Let's design the backend, storage, and API for Twitter in its early form for 999 users. You'll have a general description of functionality, examples of screen mockups, and some stats about the app that you should use for capacity estimates. Please, keep in mind that provided information is not exhaustive and can be changed later, so your designs and calculations should be flexible enough for sudden changes in requirements.

General description of functionality:

  • We have 999 users in general, and they all use our app every day.
  • Users can subscribe to other users.
  • Users can create tweets with up to 240 symbols, and emojis are allowed.
  • Users can like, retweet, respond to a tweet, and quote tweets.
  • Every tweet has a page with its content, counters of likes, retweets, quote tweets, and a list of all responses.
  • Every user has a personal page with a list of their tweets and likes.
  • The app has a home screen where users can infinitely scroll all tweets from their subscriptions in chronological order from now into the past.
  • The other screen on the app shows 100 of the most hourly popular tweets from all users. Users can discover people they like and want to subscribe to on this screen.
  • If you want to see or look at how some functionality should work, just look at the actual Twitter, and imagine that the scale would be much smaller)) When in doubt, just ask a question on bortlogua.

Some stats:

  • All users live in the same country with one timezone.
  • Only 20% of users actively create new tweets, with an average rate of 2 tweets per hour during non-sleeping hours.
  • All users visit our app daily and mostly read other users' tweets, spending, on average, 30 minutes daily, but with peaks during lunch break and evening hours.
  • On average, users click like for 20% of tweets that they read and retweet only 5%.
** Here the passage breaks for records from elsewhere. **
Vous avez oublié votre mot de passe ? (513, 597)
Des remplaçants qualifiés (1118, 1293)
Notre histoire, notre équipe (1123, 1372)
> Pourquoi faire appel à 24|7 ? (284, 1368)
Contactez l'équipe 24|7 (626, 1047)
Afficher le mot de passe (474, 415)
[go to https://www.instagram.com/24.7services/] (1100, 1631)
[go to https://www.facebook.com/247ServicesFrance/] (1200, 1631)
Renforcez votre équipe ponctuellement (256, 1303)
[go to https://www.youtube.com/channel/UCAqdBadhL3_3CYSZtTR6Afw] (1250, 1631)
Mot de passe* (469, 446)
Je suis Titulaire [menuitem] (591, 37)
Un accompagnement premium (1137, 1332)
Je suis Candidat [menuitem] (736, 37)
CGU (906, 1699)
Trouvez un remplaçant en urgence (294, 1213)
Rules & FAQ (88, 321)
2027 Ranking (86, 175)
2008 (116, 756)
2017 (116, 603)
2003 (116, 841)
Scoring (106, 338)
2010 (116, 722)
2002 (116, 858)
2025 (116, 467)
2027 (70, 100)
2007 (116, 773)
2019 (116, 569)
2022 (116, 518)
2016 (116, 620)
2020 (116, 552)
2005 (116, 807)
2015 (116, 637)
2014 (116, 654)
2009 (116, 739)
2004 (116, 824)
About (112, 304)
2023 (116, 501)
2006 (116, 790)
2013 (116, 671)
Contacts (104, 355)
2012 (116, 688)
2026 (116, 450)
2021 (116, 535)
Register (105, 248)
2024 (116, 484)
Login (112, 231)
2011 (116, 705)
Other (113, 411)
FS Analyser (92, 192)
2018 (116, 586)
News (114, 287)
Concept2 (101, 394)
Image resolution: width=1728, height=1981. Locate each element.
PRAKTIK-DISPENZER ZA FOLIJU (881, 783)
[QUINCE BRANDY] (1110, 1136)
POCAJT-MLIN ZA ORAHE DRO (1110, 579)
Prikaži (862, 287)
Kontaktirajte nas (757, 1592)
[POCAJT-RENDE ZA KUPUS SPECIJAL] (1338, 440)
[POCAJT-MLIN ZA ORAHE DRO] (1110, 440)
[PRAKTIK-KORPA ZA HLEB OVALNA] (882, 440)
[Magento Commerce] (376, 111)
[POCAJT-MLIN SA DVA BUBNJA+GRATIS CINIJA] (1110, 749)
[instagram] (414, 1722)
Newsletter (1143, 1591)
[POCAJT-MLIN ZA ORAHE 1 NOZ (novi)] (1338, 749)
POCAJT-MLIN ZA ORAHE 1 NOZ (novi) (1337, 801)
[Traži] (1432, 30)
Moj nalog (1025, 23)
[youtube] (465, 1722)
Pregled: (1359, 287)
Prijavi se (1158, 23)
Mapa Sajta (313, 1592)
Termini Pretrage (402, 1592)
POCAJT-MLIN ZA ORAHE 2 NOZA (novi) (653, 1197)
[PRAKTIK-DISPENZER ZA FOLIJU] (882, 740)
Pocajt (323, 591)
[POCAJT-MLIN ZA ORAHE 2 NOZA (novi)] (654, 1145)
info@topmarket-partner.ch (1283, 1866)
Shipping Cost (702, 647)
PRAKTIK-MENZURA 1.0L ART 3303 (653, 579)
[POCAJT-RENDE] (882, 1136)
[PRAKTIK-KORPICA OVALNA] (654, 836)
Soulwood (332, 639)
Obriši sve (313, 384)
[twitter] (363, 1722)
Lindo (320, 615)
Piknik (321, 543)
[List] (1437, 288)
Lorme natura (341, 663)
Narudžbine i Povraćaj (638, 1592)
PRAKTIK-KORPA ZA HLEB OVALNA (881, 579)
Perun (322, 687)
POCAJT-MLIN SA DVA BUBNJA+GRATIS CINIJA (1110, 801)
Example of estimates calculation

Lets calculate required storage for users records:

(user_id [bytes] + user_name [bytes]) * count_of_users
(16 [bytes] + 16[bytes]) * 999 = 31968 [bytes] = 31 [KB]

Example of a system diagram

Please use Mermaid diagrams format, since it is supported by GitHub. For more documentation on Mermaid, go their website.

flowchart LR
    db[(Database)]
    be[Twitter BE]
    android[Android Client]
    ios[iOS Client]
    android --> be
    ios --> be
    be --> db
Loading

Week 1:

We will design this system's overall architecture and various aspects in the next few months, but for the first week, let's choose application-level protocol and architectural API building approach. Also, we will make rough estimates for future capacity planning and informed architectural decisions.

Task 1: Choose a communication protocol for your backend API.

Examples: REST over HTTP 1.1 with JSON payloads, GRPC, Twirp, SOAP over HTTP, etc.

Provide a list of pros and cons for the chosen protocol. If you have multiple options, specify the primary option and alternatives with their pros and cons.

Provide an example of a tweet creation API call and response using your protocol.

Task 2: Make rough estimates of incoming and outgoing network traffic per day and persecond during peak hours.

Task 3: Make rough estimates of the bare minimum required storage capacity for users, subscriptions, tweets, and likes if our system will work for three years.

Week 2:

Task 1: Choose a database for your backend.

Choose database type (key-value, document, relational, etc.) and exact implementation (MySQL, Cassandra, MongoDB...), and provide a list of pros and cons for your choice.

Task 2: Design the layout of your database depending on its type. Specify the layout/schema of documents, values, or tables; specify what indexes you will use if applicable.

Task 3: Create a sequence diagram and API spec a home screen where users can infinitely scroll all tweets from their subscriptions in chronological order from now into the past. Describe how your backend will fetch necessary data from DB and what queries it will use. What will the complexity of one page fetch be, and how many DB queries will you need for one page?

Week 3:

Task 1: Let's formalize our approach to likes and retweets.

Design and provide sequence diagrams and storage schema for a like.

Design and provide sequence diagrams and storage schema for a retweet.

Describe how to fetch the count of likes and retweets when we fetch the home screen feed.

Describe how to fetch data to render already liked and/or already retweeted states for the home screen feed.

Task 2: Let's do a thing that real Twitter still didn't manage to make and release for all users after all these years: Edits.

You have many options, you can edit in place, but then there is a risk that the author will radically change the content of the tweet after it gets a lot of likes/retweets. A more complex way is to preserve edits' history somehow and still have access to older versions.

Create a sequence diagram and API spec for tweet edits. Describe storage for edits and how you'll fetch them for individual tweet screens and for feed.